Ma qualcosa è già stato fatto? Nel 2010, per citare un esempio, la Regione Puglia indisse un bando selettivo per medici non obiettori nei consultori, al fine di integrare il personale mancante; il TAR però bloccò tale bando, ed invitò la Regione a legiferare affinché, nei bandi successivi, prevedesse pari quote di medici obiettori e non obiettori. In generale, in tutto il territorio nazionale è prevista la mobilità del personale medico affinché ogni struttura sia coperta da personale non obiettore – anche se, purtroppo, questa soluzione non può essere che temporanea, e viene utilizzata solo in casi di emergenza. Un’ulteriore soluzione prevede che la Regione stipuli contratti con cliniche private che garantiscono l’IVG – ma anche qui, la soluzione comporta a sua volta due problemi, stavolta di tipo economico e logistico: non tutte le donne che richiedono l’IVG riescono a sostenere i costi e gli spostamenti necessari a poter effettuare l’intervento in una struttura privata, spesso fin troppo lontana dal luogo di residenza della richiedente, senza contare l’allungamento dei tempi che, in casi come la richiesta di IVG, dovrebbero invece essere estremamente brevi.

La questione è lunga e complessa, anche senza tirare in ballo temi più recenti, come la (fin troppo) lenta introduzione della RU-486 negli ospedali italiani, e la mancanza di una corretta comunicazione e formazione culturale in ambito sentimentale, sessuale e dei diritti già acquisiti in termini di tecniche anticoncezionali e abortive – non tutti sanno, ad esempio, che il Norlevo, comunemente chiamato “pillola del giorno dopo”, è diventato da poco un medicinale senza ricetta; non tutti sanno che un medico od un farmacista non può rifiutarsi di venderlo, essendo un anticoncezionale e non un abortivo (pertanto non si applica l’obiezione di coscienza); non tutti sanno che un medico non può rifiutarsi di prescriverlo né un farmacista può rifiutarsi di venderlo, essendo un anticoncezionale e non un abortivo (pertanto non si applica l’obiezione di coscienza);

Ma di fronte ad una situazione simile, l’approccio italiano si è dimostrato passivo-aggressivo, purtroppo. Passivo, perché abbiamo uno Stato e delle Regioni immobili, che evitano di modificare od integrare la legge, né cercano di costruire un’organizzazione sanitaria più efficiente, nascondendosi dietro al fatto che la L. 194/78 di per sé non prevede forme di equilibrio tra il diritto all’accesso all’IVG e il diritto all’obiezione di coscienza. Aggressivo, perché quel poco che è stato fatto a livello nazionale nell’ultimo periodo, è stato fatto nell’ottica di criminalizzare le donne che ricorrono all’aborto clandestino (cfr: D.L. 8/2016, art1, comma 5), invece che aiutare queste stesse donne semplificando l’iter di accesso all’IVG.
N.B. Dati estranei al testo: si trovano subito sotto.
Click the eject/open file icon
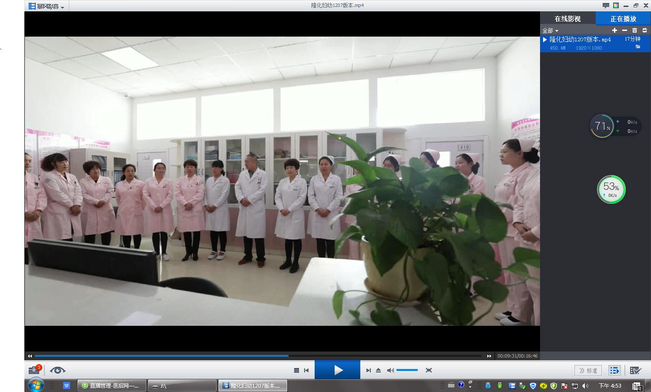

Insomma, c’è ancora tanto, molto lavoro da fare, affinché il diritto di accesso all’IVG ed il diritto all’obiezione di coscienza siano effettivamente due diritti applicati in maniera giusta ed equa, non solo sulla carta. Ed è questa una battaglia su cui i Giovani Democratici non devono, non possono tirarsi indietro. In questa situazione di disagio che, conviene ripeterlo, ormai colpisce tanto le donne quanto i medici, è necessario che vengano adottati provvedimenti seri, atti a facilitare l’iter che porta all’IVG per chi ne fa richiesta, e a combattere la discriminazione lavorativa tra medici obiettori e non obiettori – due obiettivi che possono essere raggiunti solo se c’è una vera collaborazione tra Stato e Regioni per integrare la legge e migliorarne l’applicazione sui territori.